**ZU ERLEDIGEN**
1 - Beantworten Sie zum Text über Waldemar Leonhardt diese Fragen:
(a) In welchem Jahr wurde Leonhardt geboren?
(b) Wohin wurde die Familie nach dem Krieg zwangsumgesiedelt?
(c) Wie viele Leute kamen zu den Silvesternächten und Faschingen in seinem Haus?
2 - Bitte führen Sie den Text über Waldemar Leonhardt im Anschluss an seinen letzten Satz weiter.

„Wenn ich jetzt zurückblicke, dann sehe ich nur das Schöne“. Es sind die Worte, die der inzwischen verstorbene Waldemar Leonhardt vor der Kamera sagt, die man noch lange mit sich trägt, nachdem man den fünfminutigen Kurzfilm über sein Leben gesehen hat. Und das, obwohl die Familie des 1933 geborenen Kronstädters viel durchmachen musste. Leonhardt erinnert sich, wie ein russischer Oberst, der das goße Zimmer im schönen Haus der Familie besetzt hatte, auf dem Parkett Feuer machte. Nach dem Krieg folgte die Zwangsumsiedlung nach Covasna. Hier war es so kalt im Haus, dass sich seine Mutter auf den Kleiderschrank setzen musste, weil es oben ein wenig wärmer war. Es gab aber auch viele schöne Momente in seinem Leben – er erinnert sich gerne an die vielen Silvesternächte und Faschinge, die er in seinem Haus organisierte und zu denen 40-50 Leute kamen. Viele dieser schönen Erinnerungen sind in Schwarzweiß-Fotos festgehalten.

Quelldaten

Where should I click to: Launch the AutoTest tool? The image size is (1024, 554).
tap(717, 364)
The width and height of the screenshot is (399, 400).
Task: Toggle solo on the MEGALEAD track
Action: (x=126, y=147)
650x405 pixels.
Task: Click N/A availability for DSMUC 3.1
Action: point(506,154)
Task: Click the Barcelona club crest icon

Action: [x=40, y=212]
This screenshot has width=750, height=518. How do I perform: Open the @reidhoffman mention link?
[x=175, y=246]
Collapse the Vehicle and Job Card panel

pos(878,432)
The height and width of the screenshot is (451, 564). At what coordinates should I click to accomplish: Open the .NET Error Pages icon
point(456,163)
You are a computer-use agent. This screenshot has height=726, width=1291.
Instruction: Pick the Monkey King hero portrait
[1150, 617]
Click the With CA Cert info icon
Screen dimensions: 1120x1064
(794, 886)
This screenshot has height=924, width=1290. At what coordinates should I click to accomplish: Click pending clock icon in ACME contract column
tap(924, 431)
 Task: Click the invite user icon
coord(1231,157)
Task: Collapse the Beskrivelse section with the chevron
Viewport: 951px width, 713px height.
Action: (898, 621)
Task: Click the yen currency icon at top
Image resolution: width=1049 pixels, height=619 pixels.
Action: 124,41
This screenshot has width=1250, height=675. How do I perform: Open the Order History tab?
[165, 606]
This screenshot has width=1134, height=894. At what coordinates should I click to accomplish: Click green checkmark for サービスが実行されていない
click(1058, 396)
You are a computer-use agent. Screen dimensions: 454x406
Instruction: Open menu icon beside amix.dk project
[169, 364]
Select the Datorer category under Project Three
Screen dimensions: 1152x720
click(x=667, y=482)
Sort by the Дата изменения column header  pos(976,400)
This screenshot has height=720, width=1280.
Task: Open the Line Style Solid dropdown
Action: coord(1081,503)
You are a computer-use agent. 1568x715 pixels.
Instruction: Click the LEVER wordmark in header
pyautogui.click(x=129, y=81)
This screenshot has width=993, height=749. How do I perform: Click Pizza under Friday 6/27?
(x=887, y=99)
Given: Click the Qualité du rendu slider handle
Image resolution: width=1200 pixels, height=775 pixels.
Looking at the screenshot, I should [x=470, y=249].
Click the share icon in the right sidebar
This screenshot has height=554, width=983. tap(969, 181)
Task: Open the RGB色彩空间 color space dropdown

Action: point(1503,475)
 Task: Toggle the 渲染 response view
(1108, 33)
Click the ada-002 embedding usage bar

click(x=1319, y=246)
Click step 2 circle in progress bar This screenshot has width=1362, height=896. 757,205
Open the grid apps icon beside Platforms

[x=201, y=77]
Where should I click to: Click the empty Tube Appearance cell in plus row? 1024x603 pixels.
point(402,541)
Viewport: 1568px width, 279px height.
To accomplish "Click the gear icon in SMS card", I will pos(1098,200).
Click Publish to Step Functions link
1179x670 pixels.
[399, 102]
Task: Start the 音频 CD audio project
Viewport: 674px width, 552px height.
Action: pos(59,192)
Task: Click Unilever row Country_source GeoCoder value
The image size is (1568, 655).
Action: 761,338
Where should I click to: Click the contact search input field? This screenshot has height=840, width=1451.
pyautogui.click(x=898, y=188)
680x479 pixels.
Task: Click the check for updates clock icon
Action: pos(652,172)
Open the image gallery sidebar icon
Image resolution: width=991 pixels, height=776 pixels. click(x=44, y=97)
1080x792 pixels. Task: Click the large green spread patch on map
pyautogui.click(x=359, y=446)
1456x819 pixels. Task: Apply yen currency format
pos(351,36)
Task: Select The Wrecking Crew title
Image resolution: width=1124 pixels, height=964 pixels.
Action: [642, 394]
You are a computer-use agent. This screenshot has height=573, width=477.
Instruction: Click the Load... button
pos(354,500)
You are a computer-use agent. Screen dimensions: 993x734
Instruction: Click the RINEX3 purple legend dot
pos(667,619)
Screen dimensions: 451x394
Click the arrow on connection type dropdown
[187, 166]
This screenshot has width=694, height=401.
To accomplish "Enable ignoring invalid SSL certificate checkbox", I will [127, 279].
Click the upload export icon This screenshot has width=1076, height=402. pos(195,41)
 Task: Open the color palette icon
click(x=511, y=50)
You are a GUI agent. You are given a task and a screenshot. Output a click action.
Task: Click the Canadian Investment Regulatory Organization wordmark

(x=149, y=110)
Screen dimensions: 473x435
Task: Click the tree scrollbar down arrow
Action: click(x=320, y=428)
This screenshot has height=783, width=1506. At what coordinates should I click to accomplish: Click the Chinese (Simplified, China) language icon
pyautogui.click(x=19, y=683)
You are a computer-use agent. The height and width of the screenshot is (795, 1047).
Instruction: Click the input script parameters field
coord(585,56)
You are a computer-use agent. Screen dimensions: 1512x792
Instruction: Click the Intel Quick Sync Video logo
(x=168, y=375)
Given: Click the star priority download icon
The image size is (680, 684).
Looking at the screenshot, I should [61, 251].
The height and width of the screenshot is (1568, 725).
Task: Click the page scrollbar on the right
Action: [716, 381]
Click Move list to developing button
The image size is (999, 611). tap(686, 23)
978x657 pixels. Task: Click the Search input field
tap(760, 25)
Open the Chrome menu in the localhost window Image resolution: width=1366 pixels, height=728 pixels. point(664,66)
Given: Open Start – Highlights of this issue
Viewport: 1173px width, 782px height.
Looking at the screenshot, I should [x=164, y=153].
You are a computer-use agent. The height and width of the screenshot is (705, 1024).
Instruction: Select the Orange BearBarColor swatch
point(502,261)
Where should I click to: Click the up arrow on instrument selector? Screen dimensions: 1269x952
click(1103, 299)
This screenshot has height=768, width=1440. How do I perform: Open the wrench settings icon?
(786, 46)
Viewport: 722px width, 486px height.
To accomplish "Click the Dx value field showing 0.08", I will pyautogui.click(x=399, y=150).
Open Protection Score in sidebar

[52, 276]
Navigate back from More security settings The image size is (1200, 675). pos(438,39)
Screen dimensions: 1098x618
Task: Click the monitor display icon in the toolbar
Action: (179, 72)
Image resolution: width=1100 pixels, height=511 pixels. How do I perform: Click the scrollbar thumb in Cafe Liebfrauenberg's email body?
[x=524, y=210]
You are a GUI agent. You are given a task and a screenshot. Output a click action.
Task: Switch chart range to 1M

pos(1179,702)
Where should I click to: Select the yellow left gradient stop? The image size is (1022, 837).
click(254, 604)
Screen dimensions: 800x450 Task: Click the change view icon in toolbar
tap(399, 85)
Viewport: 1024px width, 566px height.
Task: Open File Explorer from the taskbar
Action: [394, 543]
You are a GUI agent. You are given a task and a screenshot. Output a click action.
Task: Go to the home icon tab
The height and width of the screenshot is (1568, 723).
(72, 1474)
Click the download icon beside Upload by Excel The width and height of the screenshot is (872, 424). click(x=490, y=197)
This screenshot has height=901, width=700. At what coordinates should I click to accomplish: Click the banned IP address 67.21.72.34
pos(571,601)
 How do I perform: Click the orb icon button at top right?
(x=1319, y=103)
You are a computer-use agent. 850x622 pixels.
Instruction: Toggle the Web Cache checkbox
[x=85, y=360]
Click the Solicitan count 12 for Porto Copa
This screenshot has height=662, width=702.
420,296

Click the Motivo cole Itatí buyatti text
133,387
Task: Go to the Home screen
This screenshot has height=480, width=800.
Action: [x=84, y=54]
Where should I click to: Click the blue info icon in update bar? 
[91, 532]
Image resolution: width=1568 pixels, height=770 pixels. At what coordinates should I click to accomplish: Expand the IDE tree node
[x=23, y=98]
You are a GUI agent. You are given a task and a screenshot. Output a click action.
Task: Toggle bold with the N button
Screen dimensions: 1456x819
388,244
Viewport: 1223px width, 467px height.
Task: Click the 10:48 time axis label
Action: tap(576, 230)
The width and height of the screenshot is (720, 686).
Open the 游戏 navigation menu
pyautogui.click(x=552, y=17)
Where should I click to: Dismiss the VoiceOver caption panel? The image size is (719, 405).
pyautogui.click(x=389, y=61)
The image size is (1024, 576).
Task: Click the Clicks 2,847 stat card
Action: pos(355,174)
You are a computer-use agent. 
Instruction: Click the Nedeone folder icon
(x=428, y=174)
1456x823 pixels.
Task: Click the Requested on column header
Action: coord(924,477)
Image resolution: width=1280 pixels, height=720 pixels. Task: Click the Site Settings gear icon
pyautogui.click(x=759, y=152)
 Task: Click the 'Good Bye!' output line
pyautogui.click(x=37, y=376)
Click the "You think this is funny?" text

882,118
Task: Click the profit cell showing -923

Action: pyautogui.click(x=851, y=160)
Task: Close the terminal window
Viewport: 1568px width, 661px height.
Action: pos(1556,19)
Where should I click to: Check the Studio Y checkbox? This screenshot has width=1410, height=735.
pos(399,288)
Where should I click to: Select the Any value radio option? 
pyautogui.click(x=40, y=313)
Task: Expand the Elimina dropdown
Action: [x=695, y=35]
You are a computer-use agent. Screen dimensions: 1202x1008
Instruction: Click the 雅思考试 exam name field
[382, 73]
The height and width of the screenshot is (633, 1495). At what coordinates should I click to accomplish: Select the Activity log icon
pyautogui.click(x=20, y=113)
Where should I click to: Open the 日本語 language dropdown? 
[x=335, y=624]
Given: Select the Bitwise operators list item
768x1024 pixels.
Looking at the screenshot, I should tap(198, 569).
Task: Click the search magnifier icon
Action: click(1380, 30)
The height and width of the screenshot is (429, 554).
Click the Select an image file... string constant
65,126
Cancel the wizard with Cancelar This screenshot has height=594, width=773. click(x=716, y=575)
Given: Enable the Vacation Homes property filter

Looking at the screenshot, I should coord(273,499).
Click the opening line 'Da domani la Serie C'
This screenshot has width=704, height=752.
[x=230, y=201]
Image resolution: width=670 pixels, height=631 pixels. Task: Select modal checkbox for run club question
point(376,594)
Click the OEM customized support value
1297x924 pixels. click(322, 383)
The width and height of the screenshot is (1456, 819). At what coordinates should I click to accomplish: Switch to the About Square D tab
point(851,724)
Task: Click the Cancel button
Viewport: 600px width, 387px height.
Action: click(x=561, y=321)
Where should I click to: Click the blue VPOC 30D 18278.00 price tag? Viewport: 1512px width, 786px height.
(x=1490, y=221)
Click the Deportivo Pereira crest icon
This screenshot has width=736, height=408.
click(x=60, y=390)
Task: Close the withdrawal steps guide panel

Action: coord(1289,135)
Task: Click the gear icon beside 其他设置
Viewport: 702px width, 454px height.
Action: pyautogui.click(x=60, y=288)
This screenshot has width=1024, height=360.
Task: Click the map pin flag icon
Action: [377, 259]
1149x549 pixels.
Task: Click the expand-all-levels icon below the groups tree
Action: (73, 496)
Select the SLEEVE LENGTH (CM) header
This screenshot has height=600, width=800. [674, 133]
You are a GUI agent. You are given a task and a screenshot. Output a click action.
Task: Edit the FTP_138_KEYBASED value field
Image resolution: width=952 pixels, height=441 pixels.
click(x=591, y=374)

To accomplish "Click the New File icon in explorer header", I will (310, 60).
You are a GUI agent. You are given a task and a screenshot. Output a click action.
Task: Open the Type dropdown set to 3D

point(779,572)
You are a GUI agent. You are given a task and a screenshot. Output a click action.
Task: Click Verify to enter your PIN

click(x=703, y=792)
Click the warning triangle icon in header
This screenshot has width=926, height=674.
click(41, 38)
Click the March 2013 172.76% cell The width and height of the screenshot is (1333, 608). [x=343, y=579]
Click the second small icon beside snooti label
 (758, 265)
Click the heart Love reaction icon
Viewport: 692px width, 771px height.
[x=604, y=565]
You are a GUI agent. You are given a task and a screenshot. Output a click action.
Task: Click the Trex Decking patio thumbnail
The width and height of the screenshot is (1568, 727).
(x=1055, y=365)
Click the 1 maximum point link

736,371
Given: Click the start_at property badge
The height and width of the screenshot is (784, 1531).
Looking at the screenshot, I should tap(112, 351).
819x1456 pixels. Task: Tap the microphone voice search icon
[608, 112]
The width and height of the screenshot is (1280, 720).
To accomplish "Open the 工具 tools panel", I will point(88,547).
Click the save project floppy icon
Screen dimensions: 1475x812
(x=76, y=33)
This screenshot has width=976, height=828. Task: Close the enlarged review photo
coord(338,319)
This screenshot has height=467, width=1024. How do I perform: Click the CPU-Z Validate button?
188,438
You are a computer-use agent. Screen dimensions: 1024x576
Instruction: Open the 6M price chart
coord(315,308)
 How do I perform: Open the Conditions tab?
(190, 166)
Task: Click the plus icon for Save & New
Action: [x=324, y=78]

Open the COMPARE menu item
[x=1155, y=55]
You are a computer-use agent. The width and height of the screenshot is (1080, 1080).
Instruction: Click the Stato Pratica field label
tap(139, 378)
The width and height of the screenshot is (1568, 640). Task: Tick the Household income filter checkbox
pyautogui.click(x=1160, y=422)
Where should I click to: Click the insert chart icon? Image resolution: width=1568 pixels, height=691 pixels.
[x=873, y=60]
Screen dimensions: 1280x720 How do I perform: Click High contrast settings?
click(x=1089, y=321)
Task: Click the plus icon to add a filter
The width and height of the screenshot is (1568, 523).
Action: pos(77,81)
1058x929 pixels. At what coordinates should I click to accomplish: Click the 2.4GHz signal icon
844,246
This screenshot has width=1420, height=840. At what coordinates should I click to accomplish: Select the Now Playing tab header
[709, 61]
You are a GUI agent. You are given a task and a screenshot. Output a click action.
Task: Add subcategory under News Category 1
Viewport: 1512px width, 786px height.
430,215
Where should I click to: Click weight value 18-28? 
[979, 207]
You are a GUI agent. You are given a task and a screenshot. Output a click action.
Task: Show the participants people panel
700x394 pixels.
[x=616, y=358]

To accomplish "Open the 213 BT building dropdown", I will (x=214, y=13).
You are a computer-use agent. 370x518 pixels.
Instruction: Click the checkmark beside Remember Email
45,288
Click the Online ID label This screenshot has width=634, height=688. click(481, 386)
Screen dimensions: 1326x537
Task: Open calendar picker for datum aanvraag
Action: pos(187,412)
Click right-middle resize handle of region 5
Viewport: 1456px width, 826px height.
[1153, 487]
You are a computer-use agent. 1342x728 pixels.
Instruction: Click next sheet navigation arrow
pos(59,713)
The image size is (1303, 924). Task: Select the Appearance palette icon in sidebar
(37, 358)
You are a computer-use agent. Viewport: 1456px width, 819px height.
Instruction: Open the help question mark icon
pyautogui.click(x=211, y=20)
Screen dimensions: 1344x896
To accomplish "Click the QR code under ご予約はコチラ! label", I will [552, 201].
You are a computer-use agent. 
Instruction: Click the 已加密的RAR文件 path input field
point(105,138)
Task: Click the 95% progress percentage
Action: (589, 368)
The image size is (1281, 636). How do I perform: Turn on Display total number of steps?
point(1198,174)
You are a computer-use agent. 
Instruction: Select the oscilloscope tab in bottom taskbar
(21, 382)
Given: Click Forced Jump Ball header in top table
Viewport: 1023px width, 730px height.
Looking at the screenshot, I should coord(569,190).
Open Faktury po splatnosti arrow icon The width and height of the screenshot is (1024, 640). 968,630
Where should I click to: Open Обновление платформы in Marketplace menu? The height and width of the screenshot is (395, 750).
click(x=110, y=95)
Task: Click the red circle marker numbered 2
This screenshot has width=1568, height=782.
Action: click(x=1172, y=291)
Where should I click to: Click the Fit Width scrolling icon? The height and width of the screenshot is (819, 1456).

**ERGEBNISSE**
1 -
(a) 1933
(b) Nach Covasna
(c) 40–50 Leute

2 -
„Ich liebe das Leben”. Unter diesem Titel hat die Journalistin und Filmemacherin Laura Căpățână-Juller am 4. November drei Kurzfilme über Siebenbürger Sachsen aus Kronstadt im Festsaal des Demokratischen Forums der Deutschen vorgestellt. Ingeborg Rosemarie Filipescu (geborene Mittner), Astrid Hermel und Waldemar Leonhardt erzählen in knapp 20 Minuten über ihre Kindheit, ihre Leidenschaften und Freuden, über Deportation, Auswanderung von Freunden und Familie, über Kommunismus, aber auch über Liebe, Traditionen und Festlichkeiten. Ihre Geschichten dienen als ein Zeitzeugnis der deutschen Gemeinschaft in Kronstadt – einer Gemeinschaft, deren Mitgliederzahl heute nur noch gering ist, deren Bildung, kulturelles Erbe und geistiges Leben jedoch klar konturiert und tief verwurzelt sind.
Auf die Idee, die Filme zu drehen, kam Căpățână-Juller durch die Arbeit in der Redaktion der Karpatenrunschau. Bis kurz vor seinem Tod im Jahr 2018 kam immer Gernot Nussbächer zu Besuch in die Redaktion. Durch Gespräche mit ihm wurde sie angeregt, mehr über das Leben der älteren Generationen zu erfahren.
Das Leben ist lebenswert, auch wenn große Träume nicht wahr werden
Ingeborg Filipescu ist seit über 50 Jahren aktives Mitglied der Honterusgemeinde und fungiert seit mehr als drei Jahrzehnten als ehrenamtliche Lektorin in Kronstadt und den Kirchengemeinden im Burzenland. Stets hat sie sich mit ganzem Herzen in das soziale und kirchliche Leben eingebracht.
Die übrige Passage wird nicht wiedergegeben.